WHAT TO WORK ON: Look through the records below for the line holding "Start a free 14-day trial of Creator Pro". Write it out exactly, with each following line through the line holding "Task: Pick the L size radio button".

Collected data
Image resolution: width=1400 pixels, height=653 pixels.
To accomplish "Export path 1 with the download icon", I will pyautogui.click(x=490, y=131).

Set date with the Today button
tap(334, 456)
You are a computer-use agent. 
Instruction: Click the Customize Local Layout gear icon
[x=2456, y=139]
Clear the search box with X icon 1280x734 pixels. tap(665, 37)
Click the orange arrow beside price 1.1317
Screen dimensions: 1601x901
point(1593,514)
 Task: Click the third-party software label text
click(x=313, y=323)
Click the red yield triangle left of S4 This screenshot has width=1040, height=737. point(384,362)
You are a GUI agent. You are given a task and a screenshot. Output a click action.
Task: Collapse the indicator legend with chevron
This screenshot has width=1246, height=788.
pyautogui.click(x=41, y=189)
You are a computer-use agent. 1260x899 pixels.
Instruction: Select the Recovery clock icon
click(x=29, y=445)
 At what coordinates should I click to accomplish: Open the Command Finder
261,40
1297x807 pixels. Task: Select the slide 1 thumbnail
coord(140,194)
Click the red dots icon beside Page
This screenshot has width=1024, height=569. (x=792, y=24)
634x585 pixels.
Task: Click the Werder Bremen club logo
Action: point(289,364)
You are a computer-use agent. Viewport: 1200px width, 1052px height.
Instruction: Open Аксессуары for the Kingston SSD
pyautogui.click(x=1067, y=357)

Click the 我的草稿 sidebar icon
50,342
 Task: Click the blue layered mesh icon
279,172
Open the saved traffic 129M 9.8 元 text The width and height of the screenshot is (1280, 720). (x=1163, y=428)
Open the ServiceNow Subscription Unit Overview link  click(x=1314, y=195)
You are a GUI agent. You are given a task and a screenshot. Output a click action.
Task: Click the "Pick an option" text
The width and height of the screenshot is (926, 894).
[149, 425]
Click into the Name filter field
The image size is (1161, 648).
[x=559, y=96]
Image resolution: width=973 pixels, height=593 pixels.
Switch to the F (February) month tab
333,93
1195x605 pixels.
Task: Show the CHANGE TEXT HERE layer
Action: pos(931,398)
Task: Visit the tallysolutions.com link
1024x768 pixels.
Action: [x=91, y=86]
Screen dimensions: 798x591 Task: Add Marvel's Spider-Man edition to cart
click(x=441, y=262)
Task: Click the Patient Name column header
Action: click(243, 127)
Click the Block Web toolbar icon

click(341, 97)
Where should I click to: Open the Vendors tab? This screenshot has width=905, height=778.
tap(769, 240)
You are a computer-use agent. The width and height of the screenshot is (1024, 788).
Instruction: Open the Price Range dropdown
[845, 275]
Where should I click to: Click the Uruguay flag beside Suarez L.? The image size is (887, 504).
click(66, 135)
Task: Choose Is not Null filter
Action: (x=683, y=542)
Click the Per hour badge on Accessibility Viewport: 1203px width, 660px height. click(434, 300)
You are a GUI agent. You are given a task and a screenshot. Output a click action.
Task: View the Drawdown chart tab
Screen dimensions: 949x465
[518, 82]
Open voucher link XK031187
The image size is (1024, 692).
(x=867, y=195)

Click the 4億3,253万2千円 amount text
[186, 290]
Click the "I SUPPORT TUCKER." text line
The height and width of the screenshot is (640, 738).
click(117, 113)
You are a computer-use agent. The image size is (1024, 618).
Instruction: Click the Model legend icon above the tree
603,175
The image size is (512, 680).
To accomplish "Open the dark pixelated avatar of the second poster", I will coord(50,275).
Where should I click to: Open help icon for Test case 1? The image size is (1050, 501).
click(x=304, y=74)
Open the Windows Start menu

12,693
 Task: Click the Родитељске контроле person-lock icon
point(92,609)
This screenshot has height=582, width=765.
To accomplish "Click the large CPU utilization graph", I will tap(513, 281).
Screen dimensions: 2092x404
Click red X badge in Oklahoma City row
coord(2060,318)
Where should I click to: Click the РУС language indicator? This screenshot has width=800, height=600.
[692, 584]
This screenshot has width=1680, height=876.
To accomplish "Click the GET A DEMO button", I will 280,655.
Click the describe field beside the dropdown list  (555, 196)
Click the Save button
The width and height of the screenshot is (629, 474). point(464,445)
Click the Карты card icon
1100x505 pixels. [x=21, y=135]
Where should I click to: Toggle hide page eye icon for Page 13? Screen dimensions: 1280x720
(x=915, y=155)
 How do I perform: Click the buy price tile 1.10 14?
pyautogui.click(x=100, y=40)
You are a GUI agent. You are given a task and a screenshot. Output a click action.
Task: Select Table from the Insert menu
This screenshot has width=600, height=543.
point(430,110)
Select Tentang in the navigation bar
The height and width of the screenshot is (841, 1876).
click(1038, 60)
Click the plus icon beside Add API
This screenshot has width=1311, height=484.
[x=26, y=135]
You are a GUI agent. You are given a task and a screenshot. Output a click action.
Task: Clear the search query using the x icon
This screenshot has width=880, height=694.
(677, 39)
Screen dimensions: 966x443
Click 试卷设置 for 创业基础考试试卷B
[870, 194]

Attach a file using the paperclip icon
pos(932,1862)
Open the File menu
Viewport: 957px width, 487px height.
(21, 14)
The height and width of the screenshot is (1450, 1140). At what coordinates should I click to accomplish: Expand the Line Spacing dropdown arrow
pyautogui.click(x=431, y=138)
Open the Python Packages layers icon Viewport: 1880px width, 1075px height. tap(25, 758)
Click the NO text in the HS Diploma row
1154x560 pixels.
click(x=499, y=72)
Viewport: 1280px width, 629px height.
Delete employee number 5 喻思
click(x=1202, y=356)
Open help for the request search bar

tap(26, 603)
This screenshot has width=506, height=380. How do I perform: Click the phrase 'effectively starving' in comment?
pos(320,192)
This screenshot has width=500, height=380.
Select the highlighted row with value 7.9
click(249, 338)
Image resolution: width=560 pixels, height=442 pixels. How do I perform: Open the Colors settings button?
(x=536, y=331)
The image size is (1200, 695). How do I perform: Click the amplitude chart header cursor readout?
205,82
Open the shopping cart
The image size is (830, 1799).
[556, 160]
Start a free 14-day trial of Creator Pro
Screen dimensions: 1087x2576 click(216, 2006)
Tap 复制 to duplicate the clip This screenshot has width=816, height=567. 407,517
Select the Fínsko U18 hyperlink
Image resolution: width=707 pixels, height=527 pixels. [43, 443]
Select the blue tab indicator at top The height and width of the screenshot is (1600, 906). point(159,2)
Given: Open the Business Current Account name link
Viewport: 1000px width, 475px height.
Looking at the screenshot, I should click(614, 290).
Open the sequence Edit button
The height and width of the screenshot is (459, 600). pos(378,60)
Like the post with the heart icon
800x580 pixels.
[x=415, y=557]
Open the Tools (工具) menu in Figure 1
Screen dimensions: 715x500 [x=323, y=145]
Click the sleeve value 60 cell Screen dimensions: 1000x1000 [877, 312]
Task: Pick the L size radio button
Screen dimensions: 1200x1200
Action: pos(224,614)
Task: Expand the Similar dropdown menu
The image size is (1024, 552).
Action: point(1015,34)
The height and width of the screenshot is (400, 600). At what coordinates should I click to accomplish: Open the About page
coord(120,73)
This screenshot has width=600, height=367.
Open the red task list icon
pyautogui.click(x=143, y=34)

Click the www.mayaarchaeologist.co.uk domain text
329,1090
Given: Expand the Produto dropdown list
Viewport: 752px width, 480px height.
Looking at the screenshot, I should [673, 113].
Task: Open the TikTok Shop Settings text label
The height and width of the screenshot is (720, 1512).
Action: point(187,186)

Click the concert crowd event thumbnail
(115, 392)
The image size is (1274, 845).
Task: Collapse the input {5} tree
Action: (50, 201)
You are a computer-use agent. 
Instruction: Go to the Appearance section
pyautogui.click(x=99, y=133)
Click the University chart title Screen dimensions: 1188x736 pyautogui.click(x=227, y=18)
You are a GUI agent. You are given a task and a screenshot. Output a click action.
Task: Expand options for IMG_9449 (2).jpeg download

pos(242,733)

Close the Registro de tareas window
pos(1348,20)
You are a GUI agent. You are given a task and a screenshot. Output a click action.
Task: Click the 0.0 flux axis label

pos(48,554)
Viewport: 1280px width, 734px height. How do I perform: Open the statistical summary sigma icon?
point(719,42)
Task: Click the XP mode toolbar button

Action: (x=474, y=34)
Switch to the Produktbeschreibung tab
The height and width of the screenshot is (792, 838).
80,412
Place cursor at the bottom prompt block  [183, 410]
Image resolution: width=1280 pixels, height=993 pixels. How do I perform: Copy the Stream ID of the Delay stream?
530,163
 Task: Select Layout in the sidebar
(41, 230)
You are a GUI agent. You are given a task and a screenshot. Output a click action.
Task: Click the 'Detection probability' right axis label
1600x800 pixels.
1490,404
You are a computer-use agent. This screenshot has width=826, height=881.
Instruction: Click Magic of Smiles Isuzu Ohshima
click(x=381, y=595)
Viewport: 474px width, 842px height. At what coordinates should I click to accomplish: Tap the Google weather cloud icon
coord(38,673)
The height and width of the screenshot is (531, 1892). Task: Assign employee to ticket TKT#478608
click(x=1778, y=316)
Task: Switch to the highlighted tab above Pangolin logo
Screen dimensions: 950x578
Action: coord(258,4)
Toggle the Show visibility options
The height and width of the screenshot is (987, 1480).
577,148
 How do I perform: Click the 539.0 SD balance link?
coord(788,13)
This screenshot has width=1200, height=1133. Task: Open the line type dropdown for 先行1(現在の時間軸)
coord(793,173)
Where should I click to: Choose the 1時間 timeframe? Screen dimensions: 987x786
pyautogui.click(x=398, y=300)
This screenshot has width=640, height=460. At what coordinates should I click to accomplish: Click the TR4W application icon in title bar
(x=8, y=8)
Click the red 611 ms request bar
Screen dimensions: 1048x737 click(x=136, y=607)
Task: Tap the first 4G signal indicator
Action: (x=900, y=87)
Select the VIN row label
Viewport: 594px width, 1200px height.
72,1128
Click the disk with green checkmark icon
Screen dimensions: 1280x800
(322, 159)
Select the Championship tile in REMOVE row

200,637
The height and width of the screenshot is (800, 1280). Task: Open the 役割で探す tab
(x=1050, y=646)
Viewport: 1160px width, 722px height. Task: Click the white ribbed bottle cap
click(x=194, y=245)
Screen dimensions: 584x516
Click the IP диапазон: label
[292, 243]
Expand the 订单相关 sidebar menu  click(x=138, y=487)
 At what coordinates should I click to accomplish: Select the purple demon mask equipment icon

RESULT OF THIS TASK:
Start a free 14-day trial of Creator Pro
Screen dimensions: 1087x2576 click(216, 2006)
Tap 复制 to duplicate the clip This screenshot has width=816, height=567. 407,517
Select the Fínsko U18 hyperlink
Image resolution: width=707 pixels, height=527 pixels. [43, 443]
Select the blue tab indicator at top The height and width of the screenshot is (1600, 906). point(159,2)
Given: Open the Business Current Account name link
Viewport: 1000px width, 475px height.
Looking at the screenshot, I should click(614, 290).
Open the sequence Edit button
The height and width of the screenshot is (459, 600). pos(378,60)
Like the post with the heart icon
800x580 pixels.
[x=415, y=557]
Open the Tools (工具) menu in Figure 1
Screen dimensions: 715x500 [x=323, y=145]
Click the sleeve value 60 cell Screen dimensions: 1000x1000 [877, 312]
Task: Pick the L size radio button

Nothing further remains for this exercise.